Microsoft has unveiled its second-generation AI chip, Maia 200, marking a significant milestone in the company's end-to-end AI infrastructure strategy. Announced by Scott Guthrie, Executive Vice President of Cloud and AI, the new chip is engineered specifically for AI inference operations and represents the most efficient inference system Microsoft has ever deployed. Built on TSMC's cutting-edge 3-nanometer process, Maia 200 contains over 140 billion transistors and delivers 30% better performance per dollar compared to existing systems in Microsoft's fleet, positioning it as a cornerstone of the company's heterogeneous AI infrastructure.
From a technical standpoint, Maia 200 is an AI inference powerhouse designed to handle large-scale workloads. The chip delivers over 10 petaFLOPS in 4-bit precision (FP4) and over 5 petaFLOPS of 8-bit (FP8) performance, all within a 750W SoC TDP envelope. Microsoft claims Maia 200 offers three times better FP4 performance than Amazon's third-generation Trainium chip and FP8 performance exceeding Google's seventh-generation TPU. The redesigned memory subsystem features 216GB HBM3e memory at 7 TB/s bandwidth, 272MB of on-chip SRAM, and specialized data movement engines that keep massive models fed efficiently, addressing one of the critical bottlenecks in AI inference operations.

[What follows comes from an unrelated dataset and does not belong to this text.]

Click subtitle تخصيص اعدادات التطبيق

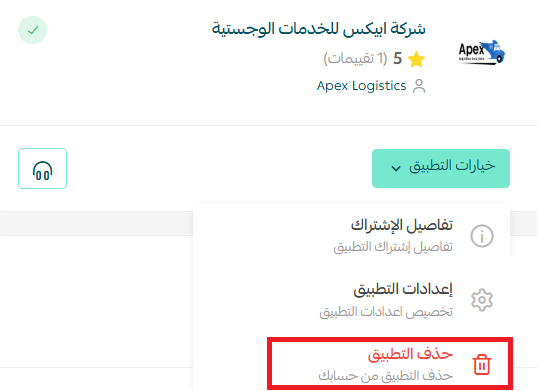[386, 312]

Maia 200 will play a crucial role in powering Microsoft's cloud services and AI offerings. The chip will serve multiple models, including OpenAI's latest GPT-5.2 family, and will provide performance advantages to Microsoft Foundry and Microsoft 365 Copilot users. Microsoft's Superintelligence team, led by Mustafa Suleyman, plans to leverage Maia 200 for synthetic data generation and reinforcement learning to enhance next-generation in-house models. The company has released a Maia SDK preview, offering developers comprehensive tools including PyTorch integration, a Triton compiler, and access to Maia's low-level programming language, enabling seamless model optimization across heterogeneous hardware accelerators.

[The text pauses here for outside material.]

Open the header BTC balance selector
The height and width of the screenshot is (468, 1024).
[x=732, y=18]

Currently deployed in Microsoft's US Central datacenter region near Des Moines, Iowa, Maia 200 is set to expand to the US West 3 datacenter region near Phoenix, Arizona, with additional regions to follow. At the systems level, the chip introduces a novel two-tier scale-up network design built on standard Ethernet rather than proprietary fabrics like InfiniBand. This architecture enables scalable performance across clusters of up to 6,144 accelerators while reducing power consumption and total cost of ownership. Industry analysts note that this move signals Microsoft's strategic shift toward hardware independence, reducing reliance on third-party chip suppliers like Nvidia and AMD, and reflects a broader trend among hyperscalers to vertically integrate their technology stack for better optimization and cost control in the rapidly evolving AI landscape.